Is a struggle to "feel superior" just a manifestation of some unspoken and unacknowledged feeling of inferiority...one that's so painful and disorienting that we can only conceive of "less than" and "more than" and the awfulness of that feeling of "less than" drives out any consideration of being equal? I wonder.

By the way, the story of Goldilocks and the Three Bears maybe has some elements in it that have to do with the "less than" and "more than" and "just right" dynamic. (where "just right" suggests equality)

(Note: folks who are a lot smarter than me have wondered about this inferiority/superiority stuff too...Alfred Adler for instance)


2 comments:

Have Gone Vegan said...

Hi veganelder, apologies for being absent. Unfortunately, that absence will likely continue (on my own blog as well) since I'll be changing digs over the next few months. But hopefully once I,m permanently settled (I'll likely be living in two different places for an undetermined-as-yet length of time), I'll be able to get back to regular commenting and posting.

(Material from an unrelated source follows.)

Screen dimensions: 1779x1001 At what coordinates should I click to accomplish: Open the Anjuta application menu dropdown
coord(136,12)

The first quote by Elizabeth Strout made me think of slaughterhouse workers, and her second quote brought to mind all the different factions within the vegan movement itself. You bring up interesting questions about how we (and by 'we' I include all human beings) can inflict so much harm and at the same time be in so much denial about it. Seems that in the history of humankind we have made little if zero progress on answering that fundamental question. (Watching part of the commemoration of The Battle of Vimy Ridge today made the notion of WWI being ‘the war to end all wars’ never as quaint as today.)

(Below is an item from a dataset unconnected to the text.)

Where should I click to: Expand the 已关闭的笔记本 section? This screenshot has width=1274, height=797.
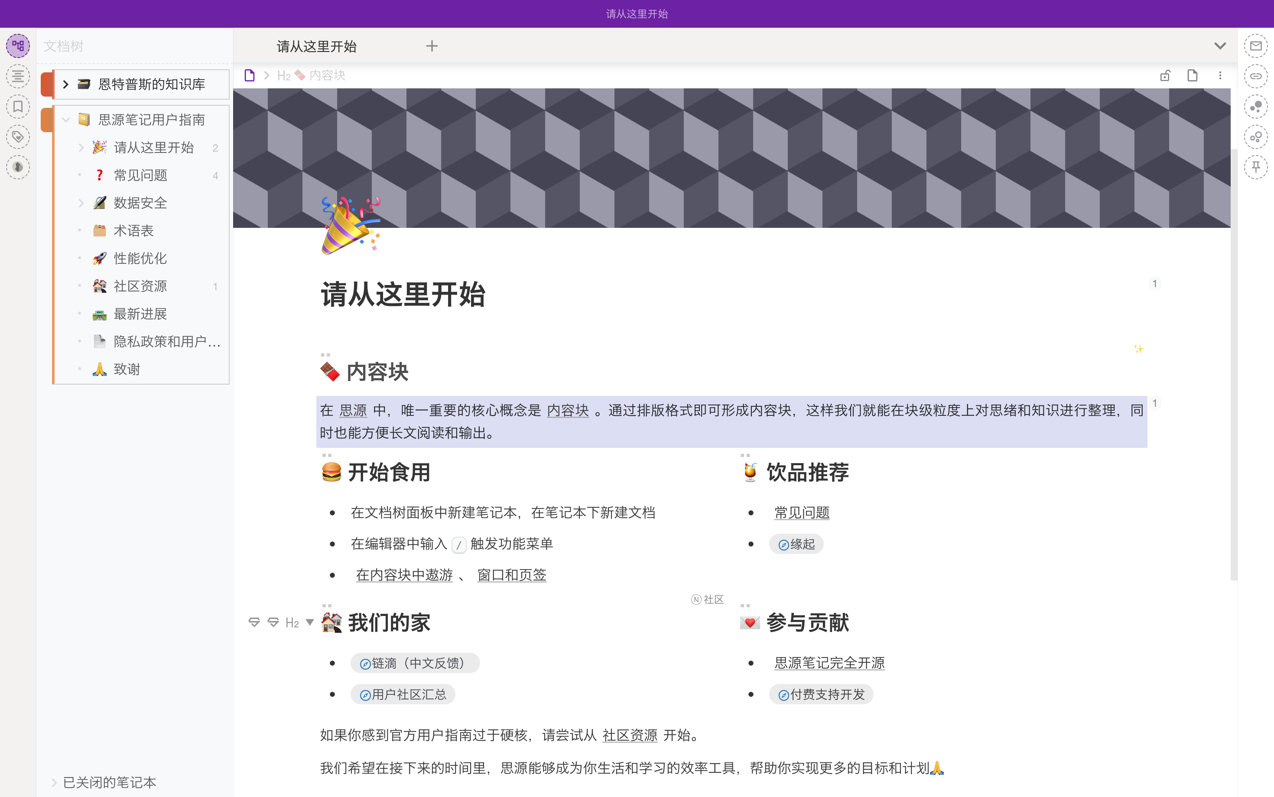click(x=54, y=782)
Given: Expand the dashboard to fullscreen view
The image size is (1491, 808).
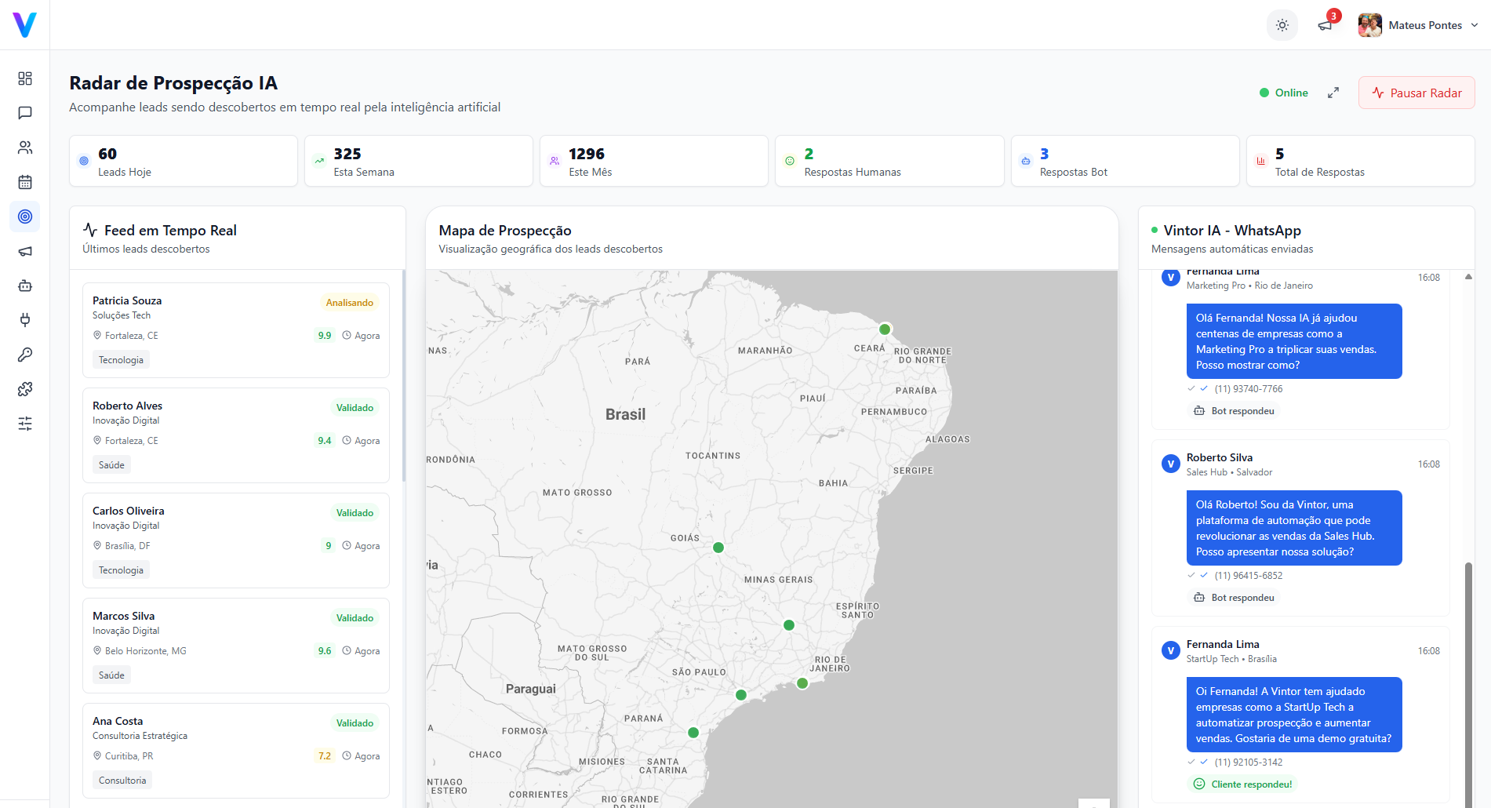Looking at the screenshot, I should pos(1333,93).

And, to refer to the posts above and below, we're all complicit. I have less sense of generally being a good person today than when I first became vegan, in part I think, because of a greater realization that the internal battle of wanting to feel superior (as you mention likely due to feeling inferior) is within all (or most) of us. I can't think of a single group of human beings where this struggle (and some might suggest that it's particularly pronounced within the animal rights movement whose supposed aim is to dismantle feelings of superiority over other beings) isn't ongoing.

We're all capable of doing awful things, and in groups, this is just multiplied. And the more power a group has (whether that power is based on skin colour, sex, class, etc., or just being human), the more it doesn't seem to want to let go of its unearned inequality. We're all, if you will, showing inappropriate behaviours in photos. As you say, we have to fight against being complicit, fight against feeling superior when we really feel inferior.

I don't believe any person, any group, and certainly not the human species in particular can advance if it doesn't consider healing this defect (and the resulting harm on others) as 'the war to end all wars'. The unwitting race to destroy this planet and inhabitants only seems to accelerate, and I fear for us all.

Well, not a cheerful note to end on, snort. I may not have time to comment for a while, but please keep writing, and I'll try to at least keep up with reading.

veganelder said...

Thank you for commenting HGV. I hope all goes as well as it can with your life changes. Your observations are well taken and insightful...and...nope not cheerful and I too fear for us all. Take care.